The protective effect of CPAs is poorly understood. It has been postulated that CPAs may act by reducing the concentration of intracellular electrolytes, by stabilizing plasma membrane by electrostatic interactions, and by reducing the rates of ice nucleation and crystal growth by increasing the viscosity of extra- and intracellular solutions . Surprisingly little is known about their mode of action at the molecular level. Doebbler and Rinfret  observed some correlation between hydrogen bonding capacities of some cryoprotective agents (i.e., glycerol, EG) and their protective capacities, suggesting that perhaps the ability to bind or to substitute for water might be an important factor. Hydrogen bonding sites may serve not only to bind water but also in forming and stabilizing an extended region of oriented water around each molecule. The H-bound water oriented around protective solute molecules may be less capable of participating in ice crystal formation. This mechanism may also be responsible for stabilizing the meiotic spindle against cooling. It is our hypothesis that the H-bonding sites of the CPAs may form multiple H-bonds between microtubule and CPA molecules to increase the stability of the microtubule against cold induced depolymerization.

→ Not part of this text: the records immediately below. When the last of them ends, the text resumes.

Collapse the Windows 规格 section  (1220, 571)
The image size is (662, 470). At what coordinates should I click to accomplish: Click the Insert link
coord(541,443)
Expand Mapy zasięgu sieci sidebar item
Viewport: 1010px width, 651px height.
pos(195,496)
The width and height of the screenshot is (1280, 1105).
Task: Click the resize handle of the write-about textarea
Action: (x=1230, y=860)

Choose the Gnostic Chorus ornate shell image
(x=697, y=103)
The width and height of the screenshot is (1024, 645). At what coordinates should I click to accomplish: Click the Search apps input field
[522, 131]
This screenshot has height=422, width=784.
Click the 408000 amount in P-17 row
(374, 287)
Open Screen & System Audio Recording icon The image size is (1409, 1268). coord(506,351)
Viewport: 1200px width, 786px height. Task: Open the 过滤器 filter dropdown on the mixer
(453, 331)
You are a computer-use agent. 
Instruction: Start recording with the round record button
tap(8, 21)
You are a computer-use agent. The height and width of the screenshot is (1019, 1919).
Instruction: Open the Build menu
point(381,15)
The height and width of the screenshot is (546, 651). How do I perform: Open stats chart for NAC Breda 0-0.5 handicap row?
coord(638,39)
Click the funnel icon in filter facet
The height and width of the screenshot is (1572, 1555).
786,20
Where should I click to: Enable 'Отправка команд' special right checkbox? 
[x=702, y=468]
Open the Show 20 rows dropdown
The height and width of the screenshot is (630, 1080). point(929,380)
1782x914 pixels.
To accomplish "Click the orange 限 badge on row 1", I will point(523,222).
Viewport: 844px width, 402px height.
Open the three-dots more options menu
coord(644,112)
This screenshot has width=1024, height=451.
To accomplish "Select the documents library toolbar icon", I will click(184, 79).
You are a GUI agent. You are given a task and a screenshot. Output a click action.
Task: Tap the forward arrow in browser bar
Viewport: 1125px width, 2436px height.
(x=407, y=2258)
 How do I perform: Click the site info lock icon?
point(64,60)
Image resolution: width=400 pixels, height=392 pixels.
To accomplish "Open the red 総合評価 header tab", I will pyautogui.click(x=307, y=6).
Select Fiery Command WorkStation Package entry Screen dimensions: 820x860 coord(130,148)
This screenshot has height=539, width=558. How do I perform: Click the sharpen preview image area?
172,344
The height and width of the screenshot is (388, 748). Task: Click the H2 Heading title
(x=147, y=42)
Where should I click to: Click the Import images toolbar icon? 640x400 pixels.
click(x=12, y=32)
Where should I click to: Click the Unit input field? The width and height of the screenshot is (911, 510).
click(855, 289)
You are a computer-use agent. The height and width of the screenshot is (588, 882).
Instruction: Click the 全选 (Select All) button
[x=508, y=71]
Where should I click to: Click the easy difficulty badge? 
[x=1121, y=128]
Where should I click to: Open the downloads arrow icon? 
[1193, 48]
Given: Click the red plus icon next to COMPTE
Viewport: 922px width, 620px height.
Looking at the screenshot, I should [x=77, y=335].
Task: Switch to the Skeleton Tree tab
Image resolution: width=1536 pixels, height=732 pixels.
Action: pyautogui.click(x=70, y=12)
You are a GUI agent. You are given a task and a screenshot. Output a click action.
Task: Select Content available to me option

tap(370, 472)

Taxol, an antitumor drug , was tested as a reference reagent because it is known to enhance microtubule assembly through a combination of elongation of existing microtubules and spontaneous nucleation of new microtubules in vitro [52,53]. Microtubules polymerized in the presence of taxol are resistant to depolymerization by cold (4°C) . In our study, Polscope imaging demonstrated rapid growth of the spindle structure with multiple poles extending radially, even at 0°C (Fig. 1) and for at least 30min after reagent removal (Fig. 3). Although taxol has been shown to improve preimplantation development of cryopreserved mouse , porcine , bovine  and human  oocytes, we believe it should not be used clinically because of abnormal microtubule formation. Further studies may be needed to confirm the finding.
This study examined spindle responses to cooling up to 0°C in presence of selected CPAs. It may not represent spindle response to freezing at −196°C when a few CPAs are often used in clinical oocyte cryopreservation. The reason for the weak or no spindle formation among oocytes treated with PROH (compared to EG and taxol treated oocytes) after overnight culture (Experiment 2) is unknown. More research is needed to identify the cause(s) of such spindle loss.
The present study demonstrates the ability of CPAs to stabilize and protect the meiotic spindle of human oocytes against cooling. It is recommended that oocytes should always be equilibrated with freezing solutions at physiological temperature (37°C), or at least 33°C  before cooling. Our preliminary experiments included equilibrating human unfertilized oocytes with PROH at physiological temperature (37°C), and showed improved oocyte survival . The fertilization, survival, embryo development, and pregnancy rates were comparable to fresh oocytes and cryopreserved embryos . The benefits of higher pre-equilibration temperature on oocyte cryopreservation outcome have also been reported by Keskintepe et al using vitrification . We believe oocytes should never be cooled without prior protection.
This study was supported in part by Organon USA Inc., Roseland, New Jersey, USA. The sponsor had no involvement in study design, data collection, analysis or interpretation of data, in the writing of the report, or in the decision to submit the paper for publication.